Excerpt provided:

Many know them from their booth at the Harrisonburg farmers market where, among the Mennonite farmers who sell produce, Talbot Johnson has an intriguing display of smokable Cannabidiol (CBD) flower. The Johnsons are most prominently known for their CBD product line called Pure Shenandoah. They’re one of the first of their kind finishing the full process — from seed to stem to grandma’s CBD back lotion.
The story begins in Oregon when Jacob Johnson left his hometown in Harrisonburg. Then came the discovery of CBD. As publicity of CBD — or, as Jacob calls it, “diet weed” — continues to rise, Jacob decided to bring the business over to the East Coast, back to his family’s farm in the Shenandoah Valley. He’s currently the lead grower, with a wealth of knowledge covering growing strategies to extraction methods.
At first, the Johnson Siblings’ parents and older relatives were wary of the introduction of CBD into their lives. Cannabis has an immense stigma attached to it from the 1936 propaganda film, “Reefer Madness,” to current state and federal regulations surrounding the product’s use. Its use, medical or otherwise, isn’t often looked kindly upon by older generations. Today, Jacob said their parents and other relatives, their grandfather among them, are huge fans of their CBD products.

What this exercise asks:
(a) In the passage about the Johnson family's CBD business, what is the name of their CBD product line?
(b) Extend the passage about the Johnson family's CBD business with a few more paragraphs that pick up after its final sentence.

Supplied records:
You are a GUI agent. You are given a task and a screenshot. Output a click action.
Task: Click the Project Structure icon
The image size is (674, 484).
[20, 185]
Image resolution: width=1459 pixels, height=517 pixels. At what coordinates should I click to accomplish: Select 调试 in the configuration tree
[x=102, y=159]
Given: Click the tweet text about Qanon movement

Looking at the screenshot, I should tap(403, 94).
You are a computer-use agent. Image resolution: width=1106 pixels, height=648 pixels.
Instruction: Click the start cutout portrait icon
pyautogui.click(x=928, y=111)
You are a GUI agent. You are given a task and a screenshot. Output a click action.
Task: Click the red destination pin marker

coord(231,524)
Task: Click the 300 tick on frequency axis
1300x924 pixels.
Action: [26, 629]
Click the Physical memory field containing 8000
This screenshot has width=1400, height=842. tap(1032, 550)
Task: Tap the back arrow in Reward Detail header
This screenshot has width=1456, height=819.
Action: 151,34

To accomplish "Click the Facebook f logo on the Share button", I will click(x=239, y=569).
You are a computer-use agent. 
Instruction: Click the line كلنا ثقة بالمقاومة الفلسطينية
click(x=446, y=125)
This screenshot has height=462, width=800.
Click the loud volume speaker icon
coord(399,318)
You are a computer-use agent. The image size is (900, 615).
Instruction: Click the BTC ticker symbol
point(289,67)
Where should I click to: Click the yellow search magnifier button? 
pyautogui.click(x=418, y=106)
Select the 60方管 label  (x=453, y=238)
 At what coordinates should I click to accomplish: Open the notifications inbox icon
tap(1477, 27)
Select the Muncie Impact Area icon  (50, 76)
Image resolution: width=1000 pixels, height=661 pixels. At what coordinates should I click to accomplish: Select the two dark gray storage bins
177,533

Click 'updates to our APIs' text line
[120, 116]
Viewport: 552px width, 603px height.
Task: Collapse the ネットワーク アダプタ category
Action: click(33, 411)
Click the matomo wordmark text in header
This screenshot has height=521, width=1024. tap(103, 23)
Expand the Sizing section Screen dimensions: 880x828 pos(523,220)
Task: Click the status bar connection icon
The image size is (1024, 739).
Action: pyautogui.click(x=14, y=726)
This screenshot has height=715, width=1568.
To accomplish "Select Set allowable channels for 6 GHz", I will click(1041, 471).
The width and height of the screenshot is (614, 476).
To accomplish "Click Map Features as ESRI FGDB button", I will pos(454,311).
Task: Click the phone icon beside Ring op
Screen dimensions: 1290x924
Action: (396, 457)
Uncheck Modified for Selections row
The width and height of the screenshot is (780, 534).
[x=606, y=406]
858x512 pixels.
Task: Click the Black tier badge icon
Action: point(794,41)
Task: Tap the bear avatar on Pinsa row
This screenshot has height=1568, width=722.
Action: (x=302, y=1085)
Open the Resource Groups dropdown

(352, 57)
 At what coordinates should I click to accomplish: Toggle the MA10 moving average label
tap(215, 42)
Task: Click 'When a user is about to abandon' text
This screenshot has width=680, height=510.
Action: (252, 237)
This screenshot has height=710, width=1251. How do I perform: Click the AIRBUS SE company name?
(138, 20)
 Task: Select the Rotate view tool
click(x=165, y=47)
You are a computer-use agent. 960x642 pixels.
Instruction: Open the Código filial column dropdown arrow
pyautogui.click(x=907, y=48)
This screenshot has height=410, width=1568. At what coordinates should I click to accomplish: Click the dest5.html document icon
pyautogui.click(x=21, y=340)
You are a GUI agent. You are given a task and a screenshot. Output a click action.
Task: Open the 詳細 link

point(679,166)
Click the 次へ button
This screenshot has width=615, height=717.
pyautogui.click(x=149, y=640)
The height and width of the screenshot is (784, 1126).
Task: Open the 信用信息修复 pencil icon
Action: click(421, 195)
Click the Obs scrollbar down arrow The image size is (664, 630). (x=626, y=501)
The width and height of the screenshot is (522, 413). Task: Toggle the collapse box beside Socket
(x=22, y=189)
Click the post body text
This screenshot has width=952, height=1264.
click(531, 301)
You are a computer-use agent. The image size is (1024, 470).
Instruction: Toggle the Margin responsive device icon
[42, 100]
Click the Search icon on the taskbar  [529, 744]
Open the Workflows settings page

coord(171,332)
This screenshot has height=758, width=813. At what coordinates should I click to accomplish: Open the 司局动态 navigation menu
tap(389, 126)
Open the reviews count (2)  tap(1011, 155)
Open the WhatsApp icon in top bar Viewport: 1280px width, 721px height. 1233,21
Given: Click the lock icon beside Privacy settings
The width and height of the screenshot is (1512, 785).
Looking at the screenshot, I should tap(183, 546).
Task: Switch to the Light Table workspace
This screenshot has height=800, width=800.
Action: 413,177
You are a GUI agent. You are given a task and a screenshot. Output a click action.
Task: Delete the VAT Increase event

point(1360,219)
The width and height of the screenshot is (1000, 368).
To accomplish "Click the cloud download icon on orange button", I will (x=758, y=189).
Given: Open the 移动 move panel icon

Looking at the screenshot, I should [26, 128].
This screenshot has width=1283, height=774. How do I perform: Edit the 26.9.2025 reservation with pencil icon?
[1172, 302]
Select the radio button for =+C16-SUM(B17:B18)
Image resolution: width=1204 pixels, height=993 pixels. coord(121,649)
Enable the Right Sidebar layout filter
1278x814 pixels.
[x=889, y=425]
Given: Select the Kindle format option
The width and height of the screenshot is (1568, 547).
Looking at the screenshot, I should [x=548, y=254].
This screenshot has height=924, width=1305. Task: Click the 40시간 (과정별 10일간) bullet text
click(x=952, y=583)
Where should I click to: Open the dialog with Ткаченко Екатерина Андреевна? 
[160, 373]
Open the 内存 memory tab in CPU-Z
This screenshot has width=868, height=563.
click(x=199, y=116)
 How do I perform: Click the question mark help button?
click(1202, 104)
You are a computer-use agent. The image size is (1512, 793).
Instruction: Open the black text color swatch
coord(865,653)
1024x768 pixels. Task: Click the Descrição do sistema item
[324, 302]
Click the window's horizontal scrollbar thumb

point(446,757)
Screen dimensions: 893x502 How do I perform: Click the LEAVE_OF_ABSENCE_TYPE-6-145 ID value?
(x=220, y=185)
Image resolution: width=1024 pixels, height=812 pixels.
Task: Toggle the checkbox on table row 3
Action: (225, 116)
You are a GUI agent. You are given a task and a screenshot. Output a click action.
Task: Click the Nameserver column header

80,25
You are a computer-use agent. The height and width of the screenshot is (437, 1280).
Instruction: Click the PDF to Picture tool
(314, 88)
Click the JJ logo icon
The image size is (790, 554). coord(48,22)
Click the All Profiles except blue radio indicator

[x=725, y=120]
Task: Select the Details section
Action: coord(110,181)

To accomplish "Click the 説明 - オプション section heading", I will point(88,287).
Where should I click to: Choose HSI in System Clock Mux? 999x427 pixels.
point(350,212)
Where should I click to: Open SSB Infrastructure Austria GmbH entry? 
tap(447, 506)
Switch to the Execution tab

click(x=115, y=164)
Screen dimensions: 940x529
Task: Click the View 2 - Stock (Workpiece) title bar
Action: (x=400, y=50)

Answers for the exercise:
(a) Pure Shenandoah

(b)
Part of what makes SVH a strong starting company, the brothers said, is their belief in transparency. Everything they do requires strict regulation, so they don’t try to hide any of their processes, all which are above ground. One of their central goals, they said, is to educate the public. Abner Johnson, the managing director, said he’s excited to “[bring] something that’s been in the dark for so long, ultimately now to the brightest light possible.”
The brothers recounted a city meeting where a councilwoman was hesitant to accept their business into the town, saying she was specifically worried about children getting their hands on cannabis products. Abner recalled calling her to the side after the meeting and talking with her about the benefits of the product. Their goal isn’t to change anyone’s mind about CBD or force anyone to use the products, they said, but simply to educate the customers they serve and the community they impact. The brotherhood of the hemp growers is strong, and they expressed their excitement to bring their products into the world.
“Cannabis is coming, you know,” Abner said. “Some call it marijuana — it’s coming.”